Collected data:
-=-=-

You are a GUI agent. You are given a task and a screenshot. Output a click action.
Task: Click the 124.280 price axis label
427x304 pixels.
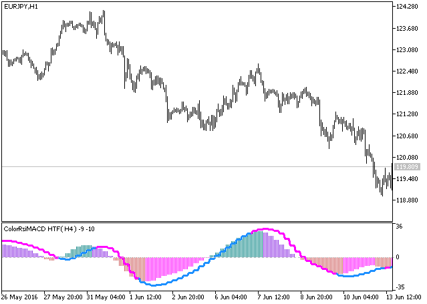tap(406, 7)
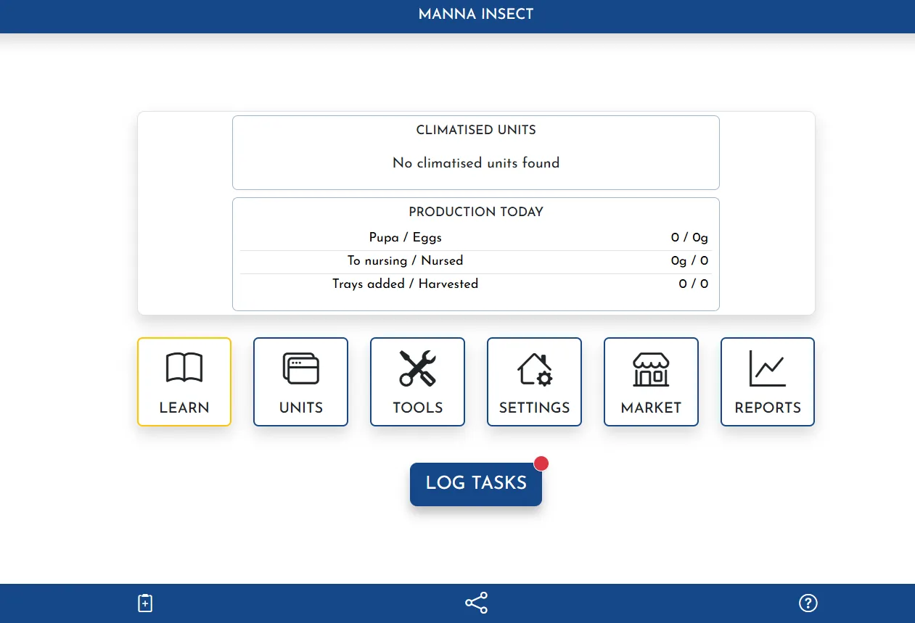Click the MANNA INSECT header title
This screenshot has width=915, height=623.
tap(475, 14)
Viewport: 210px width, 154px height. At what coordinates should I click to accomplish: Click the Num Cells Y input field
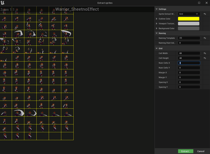[188, 68]
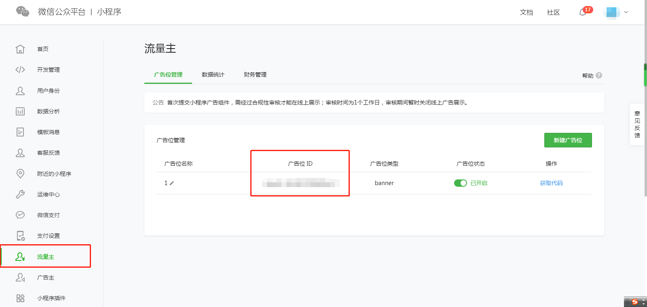
Task: Switch to the 数据统计 tab
Action: [213, 75]
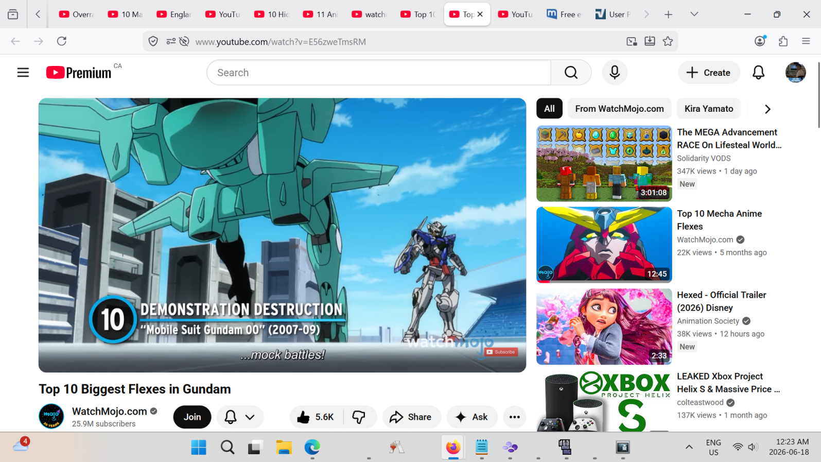Show hidden system tray icons

[x=689, y=447]
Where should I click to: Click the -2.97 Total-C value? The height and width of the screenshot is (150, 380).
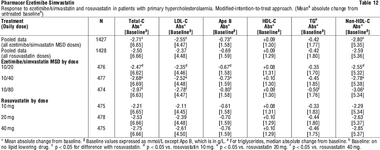[137, 90]
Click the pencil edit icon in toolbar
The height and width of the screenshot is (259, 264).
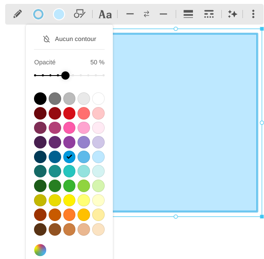[17, 14]
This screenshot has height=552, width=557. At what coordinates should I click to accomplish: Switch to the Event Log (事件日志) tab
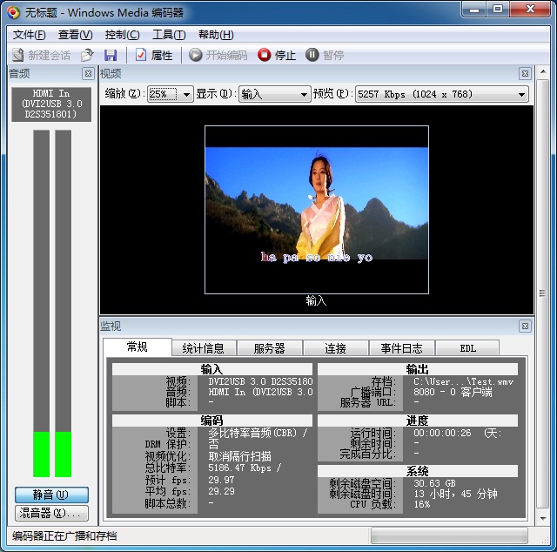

-=-=-

▶ [TASK TO CARRY OUT]: Would you write out all of the data exactly as it stands, without the pictures?

▶ [WORKED SOLUTION]:
You are a GUI agent. You are given a task and a screenshot. Output a click action.
Task: Click the 124.280 price axis label
427x304 pixels.
tap(406, 7)
Click the MANNA INSECT header title
This screenshot has width=915, height=623.
tap(475, 14)
Viewport: 210px width, 154px height. At what coordinates should I click to accomplish: Click the Num Cells Y input field
[188, 68]
Task: Switch to the 数据统计 tab
Action: [213, 75]
Show hidden system tray icons

[x=689, y=447]
Where should I click to: Click the -2.97 Total-C value? The height and width of the screenshot is (150, 380).
[137, 90]
Click the pencil edit icon in toolbar
The height and width of the screenshot is (259, 264).
[17, 14]
This screenshot has height=552, width=557. At what coordinates should I click to accomplish: Switch to the Event Log (事件日志) tab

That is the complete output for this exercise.